By the way, the comparison of StuG III and Panzer III allows us to guess what a turret is worth: The Panzer III mounted, at its best, a 50mm high-velocity gun, while the StuG III mounted a 75mm gun. This suggests we could mount a 50% higher calibre on a casemate mount.
The Hotchkiss Revolving Cannon is 210 Kg so it's some where in that ballpark.
Im more hopeing to reuse the gun's and free up some production.
A very good find, thanks. I had wondered what a similar real-world weapon would look like. Using that, I also found the
NavWeaps site on the same weapon, which includes some images.
However, there is one important difference between these weapons: While the Hotchkiss uses smokeless powder, we're still restricted to blackpowder for our revolving cannon which costs performance. And, aside from performance, blackpowder weaponry produces an awful amount of smoke; I shudder to think of blackpowder smoke in an enclosed tank turret.
On the other hand, Funk's right that our revolving cannon weights significantly less: Probably 210kg vs about 500kg for the (comparable) Bofors 40mm cannon. On the one hand, the Bofors has the disadvantage of being twenty years more advanced. On the other hand, we do not need the firing rate of 120 rounds per minute; 30 rounds per minute sound achievable and sufficient against torpedo boats and biplanes.
The Renault is a fair bit smaller than I was expecting.
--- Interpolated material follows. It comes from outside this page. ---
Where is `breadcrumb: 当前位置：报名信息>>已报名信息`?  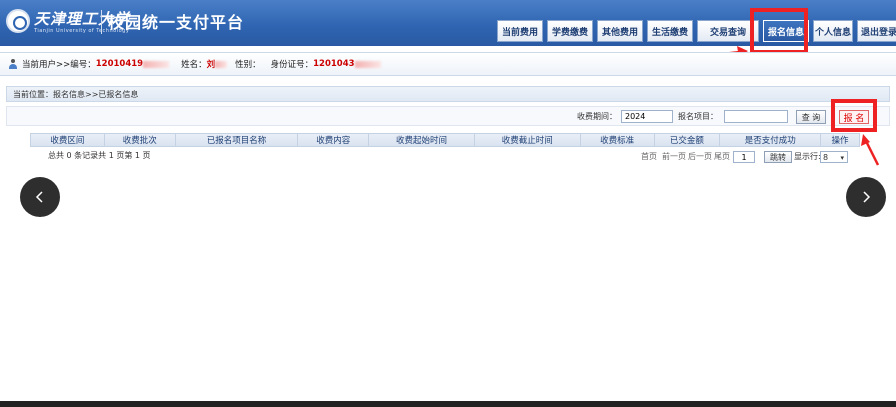
breadcrumb: 当前位置：报名信息>>已报名信息 is located at coordinates (448, 94).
If we can design a slightly larger one, I think it would work well. I'm thinking something that can have 3-4 people operating it, along the lines of 1 driver, 1 commander, and 1-2 gunners. I'm on board for having the turret as the sooner we start that the sooner we can master it.
We'll probably have to make it heavier; for the gun alone (as indicated above, the 40mm quick-fire gun was 500kg, while the Renault's gun was 200kg).
I'm imagining a wider Renault with two small hull mounts (or armored ports?) one on each side at about a 50 degree angle (with directly right and left of the tank being 0 degrees) with a BIT of swerve in it to cover between 60 degrees and 40 degrees for a HMG each.
Keep in mind that each of these machine guns will require an operator. The driver might operate one (which would probably best be pointed forwards), the commander can operate one. The gunner has his 40mm gun, and might also need to reload (but might use a coaxial gun).
2-3 807 Engines will probably be enough to cover movement as well as the turret's rotation. What I have in mind will probably be somewhat heavier than 10 tons though.
Two should be sufficient for a ten-ton tank. That'd be more power per weight than the Renault FT, and about the same as the T-26.
I'm counting out engineers and I don't think we'll have enough for what we want to do (if we want to hedge our bets on there being as few bugs to work out as possible). Presuming we want the Munitions Testing Facility (probably connected to our World Class Firing Range for testing purposes) and the Aerodynamics Testing Facility (wind tunnels anyone? They've been around since 1871 apparently) over production, we'll have a choice between 2x300t slips, 8x300pp factories, or half of each. I'm in favor of the split. Plus Pi wanted some more Artillery specced factories and we're going to be in need of them for quite a few reasons. 1200pp of new Artillery is going to be quite nice.
We never have enough engineers :-)
I'm always in favour of more artillery, of course. In this case, it's a question of whether the new Swordfish is sufficient, or whether we'll need more production. We'll probably have to wait for next turn's designs, since we probably will have to improve some.